SINGAPORE: Hawker food delivery service Fastbee will have its last day of operations on Tuesday (Aug 14) after having to fend off stiffening competition in the local market on the back of difficulties in attracting fresh funding, founder Khoo Kar Kiat told Channel NewsAsia.
Part of the new crop of delivering start-ups that emerged last year with a focus on local offerings, Fastbee allowed people to make lunch orders via its app and later pick up their food from designated vending machines at various industrial and business parks in the West.
Unlike most food delivery companies, it does not take a cut from orders or have a minimum order requirement, and relies on a S$1.50 delivery fee as its main income.
At its peak, Fastbee had a footprint of 10 vending machines while delivering 10,000 packets per quarter from a team of just seven delivery men.
While it relied on aggregating orders and eliminating point-to-point deliveries to stay lean and keep costs down, the start-up required economies of scale to turn profitable, Mr Khoo said on Monday.
It began actively seeking venture capital (VC) earlier this year and later on, widened its search to include traditional investors.

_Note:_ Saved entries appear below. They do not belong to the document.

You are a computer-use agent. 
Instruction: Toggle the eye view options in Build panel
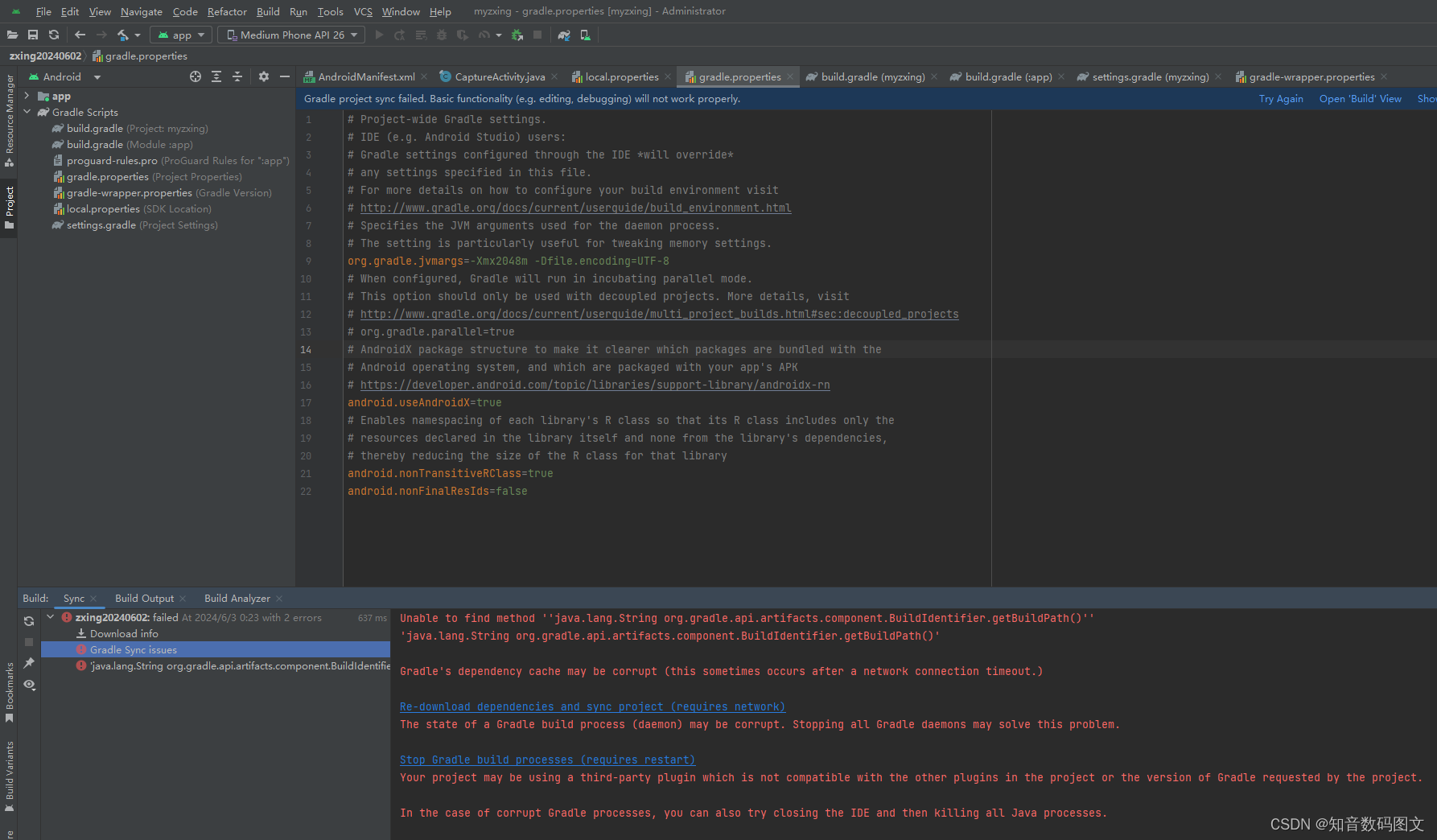[29, 685]
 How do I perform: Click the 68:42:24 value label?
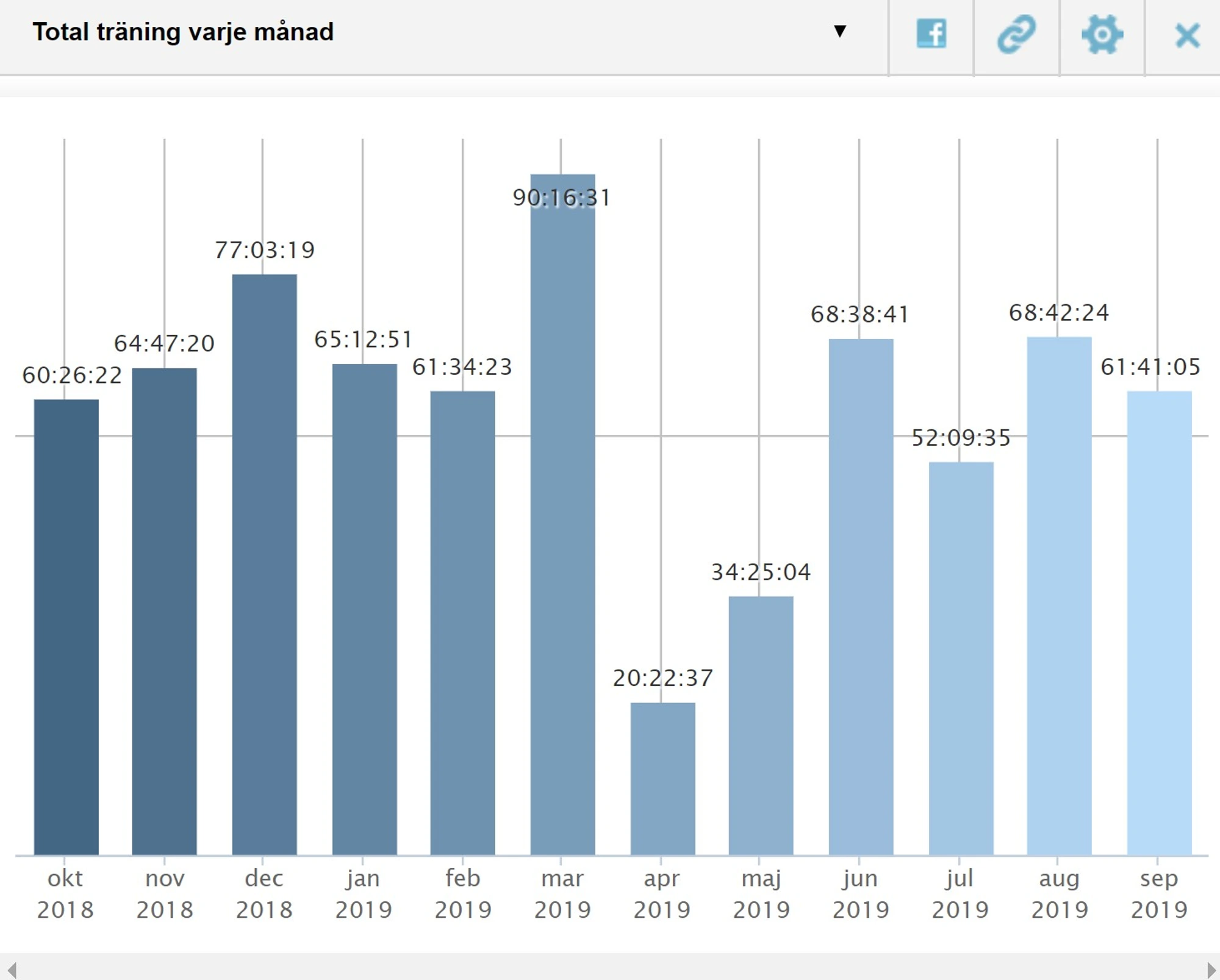1059,313
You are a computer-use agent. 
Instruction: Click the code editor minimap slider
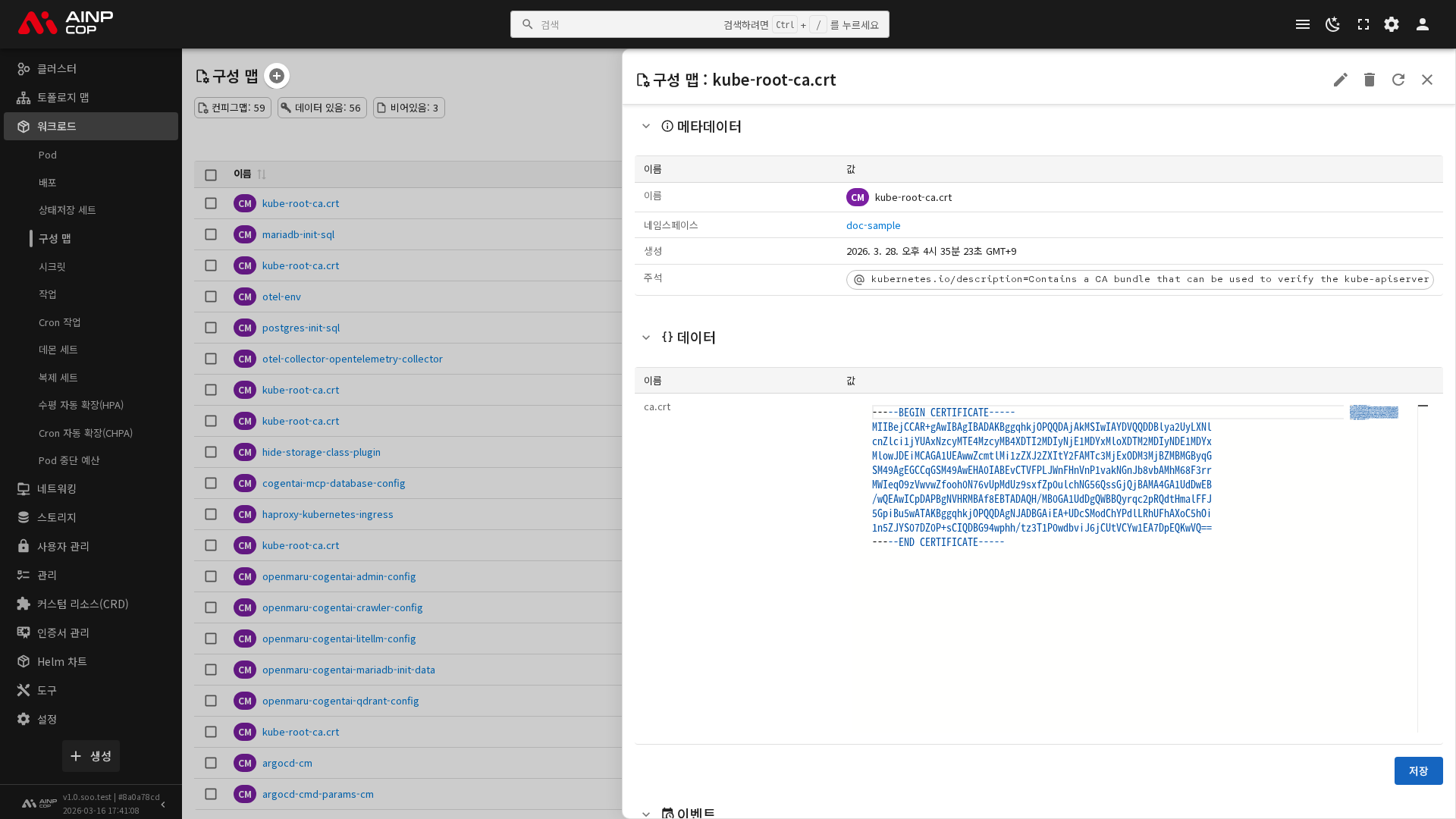[x=1373, y=412]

But by April, it was running out of cash as talks with a potential investor dragged on, the 34-year-old said.
The start-up proceeded to reduce its number of machines to six locations but time was running out.
“We were actively reaching out to VCs and angel investors to obtain funding in order to scale up. However, we do not at this point have sufficient resources to achieve the growth rate that such investors are looking at,” he said.
“Later on, we tried to explore other types of investors and pivoted our model to be even more economical but we were running out of time.”
In the meantime, competition in the food delivery market has continued to heat up with a host of new players, such as GrabFood and Plum, eager to garner a slice of the market.
As the battle for food-delivery supremacy plays out, experts have said that smaller players may lose out.
Mr Khoo admitted that Fastbee did feel the heat from the competition given how it did not have a deep warchest that allowed it to dish out promo codes or roll out extensive marketing efforts.
“I still believe in the concept of using a vending machine but it turns out that to convince people to take up a new habit, it’s very tough.
“We’ve had people coming to tell us that they like our concept but somehow without some incentives like a discount code, people will not download an app or make another purchase,” he told Channel NewsAsia.